American’s addiction to toxic, brain-damaging GMOs and processed foods are leading to a nationwide state of apathy and compliance

(NaturalNews) Is our national apathy being caused by being physiologically and socially similar to lab rats fed nothing but a diet of junk food? That’s the position being posited by Brett Redmayne-Titley at, and he may very well be onto something.

That’s because both junk-food addled Americans and laboratory rats “tolerate repressive environments while confined against their will in a maze.” He says that, in a mad dash to get out of the maze, Americans – like the rats – will accept the confinement rather than go to the trouble of resisting it, thereby agreeing to a life of controlled stimulation, manipulation and being susceptible to suggestion (via the marketing and propaganda of the government-mainstream media cabal).

He writes further:

“In a country objectively descending into chaos, why don’t Americans care? In recent studies at the University of California, Los Angeles (UCLA), these same rats evidence one reason for America’s irrational disinterest in self-preservation.

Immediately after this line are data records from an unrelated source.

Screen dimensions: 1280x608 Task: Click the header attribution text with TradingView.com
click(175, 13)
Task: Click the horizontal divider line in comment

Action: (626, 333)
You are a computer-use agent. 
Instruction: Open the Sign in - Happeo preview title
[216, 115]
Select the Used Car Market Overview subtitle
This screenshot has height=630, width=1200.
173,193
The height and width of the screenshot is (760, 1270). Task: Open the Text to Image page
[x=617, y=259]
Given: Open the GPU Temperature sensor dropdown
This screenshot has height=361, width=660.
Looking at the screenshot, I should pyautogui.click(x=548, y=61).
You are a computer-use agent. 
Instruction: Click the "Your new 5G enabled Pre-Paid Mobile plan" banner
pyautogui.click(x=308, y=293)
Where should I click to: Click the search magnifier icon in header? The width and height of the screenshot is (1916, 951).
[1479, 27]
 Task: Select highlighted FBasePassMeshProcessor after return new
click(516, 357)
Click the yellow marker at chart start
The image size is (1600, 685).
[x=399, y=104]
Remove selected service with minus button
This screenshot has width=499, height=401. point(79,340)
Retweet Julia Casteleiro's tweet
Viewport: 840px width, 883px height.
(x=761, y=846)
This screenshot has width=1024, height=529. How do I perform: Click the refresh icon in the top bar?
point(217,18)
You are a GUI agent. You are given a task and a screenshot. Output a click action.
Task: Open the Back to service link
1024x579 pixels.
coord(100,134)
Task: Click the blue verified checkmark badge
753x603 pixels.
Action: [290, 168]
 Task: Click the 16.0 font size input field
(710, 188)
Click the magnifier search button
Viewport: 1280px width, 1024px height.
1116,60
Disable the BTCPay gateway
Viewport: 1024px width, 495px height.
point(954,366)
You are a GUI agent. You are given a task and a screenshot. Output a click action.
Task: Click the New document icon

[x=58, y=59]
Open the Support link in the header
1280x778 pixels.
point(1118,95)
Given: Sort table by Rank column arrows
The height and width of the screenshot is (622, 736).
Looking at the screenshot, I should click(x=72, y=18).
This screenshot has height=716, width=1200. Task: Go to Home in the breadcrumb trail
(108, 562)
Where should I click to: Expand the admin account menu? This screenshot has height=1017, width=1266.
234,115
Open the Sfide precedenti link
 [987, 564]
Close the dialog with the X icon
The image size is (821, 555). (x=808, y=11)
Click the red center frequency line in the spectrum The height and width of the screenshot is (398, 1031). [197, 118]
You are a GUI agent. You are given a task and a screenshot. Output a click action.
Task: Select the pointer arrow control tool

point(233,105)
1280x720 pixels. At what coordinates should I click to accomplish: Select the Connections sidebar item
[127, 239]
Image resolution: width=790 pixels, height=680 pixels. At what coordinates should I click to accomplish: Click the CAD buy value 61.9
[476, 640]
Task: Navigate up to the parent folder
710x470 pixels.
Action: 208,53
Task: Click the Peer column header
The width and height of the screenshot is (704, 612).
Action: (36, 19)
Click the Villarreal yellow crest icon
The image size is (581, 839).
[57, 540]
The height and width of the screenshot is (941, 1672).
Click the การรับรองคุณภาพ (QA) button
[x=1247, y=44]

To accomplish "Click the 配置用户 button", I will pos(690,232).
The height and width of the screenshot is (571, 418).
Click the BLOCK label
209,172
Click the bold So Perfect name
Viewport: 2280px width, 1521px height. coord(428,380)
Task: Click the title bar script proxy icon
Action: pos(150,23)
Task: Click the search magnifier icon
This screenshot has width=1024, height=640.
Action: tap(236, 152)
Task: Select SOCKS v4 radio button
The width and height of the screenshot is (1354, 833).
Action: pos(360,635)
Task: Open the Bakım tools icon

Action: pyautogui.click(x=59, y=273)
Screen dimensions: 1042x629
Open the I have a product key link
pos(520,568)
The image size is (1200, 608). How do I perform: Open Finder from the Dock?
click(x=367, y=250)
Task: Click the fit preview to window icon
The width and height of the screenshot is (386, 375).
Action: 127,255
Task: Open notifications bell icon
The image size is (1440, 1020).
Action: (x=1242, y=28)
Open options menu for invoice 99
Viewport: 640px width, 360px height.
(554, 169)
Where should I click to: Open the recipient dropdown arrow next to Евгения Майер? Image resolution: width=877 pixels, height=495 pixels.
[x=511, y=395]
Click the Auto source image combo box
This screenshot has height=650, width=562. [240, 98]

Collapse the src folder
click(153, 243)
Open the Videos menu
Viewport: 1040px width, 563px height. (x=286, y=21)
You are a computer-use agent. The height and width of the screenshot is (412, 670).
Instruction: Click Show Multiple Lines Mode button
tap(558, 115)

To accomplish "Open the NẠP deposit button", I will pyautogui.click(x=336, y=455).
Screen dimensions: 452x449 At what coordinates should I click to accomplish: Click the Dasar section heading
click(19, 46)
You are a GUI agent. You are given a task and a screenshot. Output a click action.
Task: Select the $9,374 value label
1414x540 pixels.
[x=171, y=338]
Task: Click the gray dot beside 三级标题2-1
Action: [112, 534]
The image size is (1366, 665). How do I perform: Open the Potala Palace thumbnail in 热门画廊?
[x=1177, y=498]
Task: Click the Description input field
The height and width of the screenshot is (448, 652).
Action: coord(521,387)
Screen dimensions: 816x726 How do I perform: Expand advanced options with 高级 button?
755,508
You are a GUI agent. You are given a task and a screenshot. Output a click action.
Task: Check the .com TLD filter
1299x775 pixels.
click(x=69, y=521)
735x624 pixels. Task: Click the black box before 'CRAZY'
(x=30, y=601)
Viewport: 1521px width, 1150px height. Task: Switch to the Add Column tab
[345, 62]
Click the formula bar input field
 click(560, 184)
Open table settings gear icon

“In ever-more-frequent and growing worldwide protests, resistance to the American empire’s imposed maze increases. Strangely, Americans offer no similar resistance at all.”

‘GMO-filled junk food’

Is this just due to an aversion to the political process – a disdain for the sort of juvenile name-calling and lack of decorum inherent in today’s political system? Or is something else at work?

“The cause of this national apathy seems to be clear as shown in results from the UCLA study: it’s the food. Processed, adulterated, adjunct-laden, GMO-filled junk food; the preferred and almost unavoidable daily diet of Americans,” writes Redmayne-Titley.

He cites research by Dr. Aaron Blaisdell, a professor of psychology at UCLA’s College of Letters and Science, and member of the university’s Brain Research Institute. Blaisdell used rats to learn whether a poor quality diet of processed foods resulted in obesity or if the actual initial result was fatigue.

As Redmayne-Titley noted:

“Dr. Blaisdell’s team placed thirty-two female rats on one of two diets for six months. The first received a standard rat’s diet, consisted of relatively unprocessed foods like ground corn and fish meal. As a substitute for a junk food diet the second Americanized group received highly processed food of lower quality that included substantially more sugar. As expected, ‘One diet led to obesity, the other didn’t,’ said Blaisdell, as quoted in UCLA’s ‘Newsroom.'”

That said, “Our data suggest that diet-induced obesity is a cause, rather than an effect, of laziness [apathy],” concluded Blaisdell. “… the [poor quality] diet causes obesity, which causes fatigue.”

Rats became lazier

To reach his conclusions, Blaisdell designed an experiment whereby rats were given a task, then required to press a lever to receive a “reward” of food or water. Rats on a diet of junk food had their performance impaired, taking much longer breaks than the leaner rats on better diets before returning to the task.

During repeated 30-minute sessions obese rats became lazier due to their increasing size; eventually, their breaks were twice as long as those of leaner rats eating clean foods.

“Dr. Blaisdell’s studying clearly indicates that junk food, while causing obesity, subsequently causes laziness and fatigue. Combined, the political cousin of these two symptoms is: apathy,” Redmayne-Titley wrote.

There is no question that Americans consume a great deal of some of the worst (processed) foods on the planet, all of which has led to an epidemic of obesity in the country. As our waistlines have increased, has our apathy increased proportionally? It would seem so.

As the federal government becomes more authoritarian, more contrarian and less responsive to the people, it’s quite possible that Americanized junk food may be the very thing that is keeping the population in general from collective outrage. This year’s presidential voting cycle, however, offers a glimmer of hope, in that voters in both major parties appear very interested in candidates who are viewed as being well outside the “mainstream” of politics.